This spring, Patz & Hall’s own Heather Patz brings her award-winning wines to Boston for a one-night-only menu at Post 390. The special wine dinner matches the famed California vintages with farm-fresh dishes from the Post 390 kitchen. Chef Nick Deutmeyer and Certified Sommelier Jason Percival have crafted a four-course meal designed to showcase the standout, single-vineyard Chardonnays and Pinot Noirs that have gained the winery recognition across the world. Here the chef and somm talk the art of pairing and a shared commitment to supporting local farmers:
How do you go about creating a menu to complement specific wines?
Jason Percival: I sat down with Nick and his sous chef and my sommelier assistant so we could all taste the wines together. We knew what the wines would be and we knew what the order would be, which is not how we typically do pairings. We tasted through the flight because we wanted to taste the progression of wines so we can know where the food is going to go. We talked about what kind of flavors we were getting and what styles of food, what basic flavors they would best pair with.
Nick Deutmeyer: I write my own tasting notes and for me it’s about aromas generally, and also mouthfeel and sweetness versus acidity. I’ll look through my tasting notes and see if anything matches seasonal vegetables and fruit and that’s kind of where I start from. We try to cook as seasonally as possible.
What makes these particular wines unique?
JP: What I know of Patz & Hall’s wines is they tend to be really full-flavored and very rich. There’s a lot of texture in the wines—they’re very concentrated. With Chardonnays, there’s a lot of ripeness to them. The two Pinot Noirs we’re using were vastly different even though they’re from the same area. We’re generally looking at more full, assertive flavors.
ND: Which is why the menu is a little richer sounding. The food has to match the intensity of the wine.
How did you balance the richness of the wines with the dishes you chose?
ND: With the first course, for example, we’re doing a pork course but it’s really more of a salad. We counteract the sweet, malty ham with the bitterness from the greens and the cucumbers and then sour from the pickles and the yogurt. So all of those things will tone down any richness and make it a little more late-spring, early-summer.

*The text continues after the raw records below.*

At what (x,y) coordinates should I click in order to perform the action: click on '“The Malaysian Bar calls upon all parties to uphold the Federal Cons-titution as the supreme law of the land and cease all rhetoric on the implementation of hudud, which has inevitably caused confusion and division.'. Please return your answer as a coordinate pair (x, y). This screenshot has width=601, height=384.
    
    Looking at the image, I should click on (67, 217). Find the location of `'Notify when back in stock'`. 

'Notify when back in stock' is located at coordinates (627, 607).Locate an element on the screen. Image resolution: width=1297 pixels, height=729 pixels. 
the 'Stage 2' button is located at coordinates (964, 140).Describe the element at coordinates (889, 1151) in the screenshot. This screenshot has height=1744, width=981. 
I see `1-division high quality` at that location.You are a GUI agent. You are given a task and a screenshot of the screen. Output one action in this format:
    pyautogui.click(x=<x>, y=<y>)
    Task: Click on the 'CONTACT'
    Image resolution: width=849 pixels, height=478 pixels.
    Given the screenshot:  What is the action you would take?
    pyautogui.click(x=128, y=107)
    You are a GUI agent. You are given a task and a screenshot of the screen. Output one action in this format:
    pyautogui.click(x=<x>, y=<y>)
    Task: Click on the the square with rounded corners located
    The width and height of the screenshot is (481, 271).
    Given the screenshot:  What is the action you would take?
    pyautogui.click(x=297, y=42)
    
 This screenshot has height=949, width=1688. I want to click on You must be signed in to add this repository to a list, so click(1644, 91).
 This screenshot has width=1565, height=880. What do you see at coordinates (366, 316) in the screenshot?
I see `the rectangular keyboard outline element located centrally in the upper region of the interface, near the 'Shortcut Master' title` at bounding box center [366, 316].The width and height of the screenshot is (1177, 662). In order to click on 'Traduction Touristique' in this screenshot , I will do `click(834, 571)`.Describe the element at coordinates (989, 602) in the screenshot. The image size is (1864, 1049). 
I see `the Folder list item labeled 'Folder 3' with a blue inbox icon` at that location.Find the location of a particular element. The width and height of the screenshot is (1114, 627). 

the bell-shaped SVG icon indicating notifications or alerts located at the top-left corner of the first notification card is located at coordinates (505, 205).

JP: In a dish like that, the Chardonnay that it’s paired with is a really ripe, rich Chardonnay. There’s a lot of texture and a lot of weight to that. Pork does match that with a kind of milky texture and weight but the salad really lightens it up. Where the Chardonnay doesn’t have a whole lot of acidity we wanted to add something pickled or a vinaigrette or citrus juice. The saltiness of the ham and the tanginess of the yogurt really play with the fresher flavors that are in the Chardonnay. The last course is a duck dish, but we’re pairing it with roasted strawberries, so we’re playing with a lot of lighter elements with maybe a heavier protein.
How would you describe the overall tone of the menu?
ND: We try to do everything that we can homemade and then we try to cook seasonally so that’s basically what the menu is. The ham we’ve been curing already for a couple of weeks and we got that from a local farm we’re working with. I look around and see what we’re working on and what’s seasonal. One of the farms we work with, the farmer’s daughter is one of my prep cooks. She’ll come in with pictures from the greenhouse and be like, “We have heirloom tomatoes that are going to be ready in a couple of weeks.” We have an inside look at that.
That seems to parallel the Patz & Hall approach, working with small growers for single vineyard wines.
ND: All of the farmers that we work with are doing amazing things and we try to support them as much as possible.
JP: We are forming really strong relationships with a lot of the farmers from our Farm to Post program. Even when they’re not featured on that menu, we’re still getting a lot of product from them on the regular menu. All of our menus here are really dependent on what we can get at its freshest, at its peak. It’s nice that we’re going to be getting fresh summer fruit, early spring fruit, strawberries and rhubarb and such. Fiddleheads and mushrooms will be in season and those work very well with Pinot Noir. It’s a good time of year to be doing this dinner.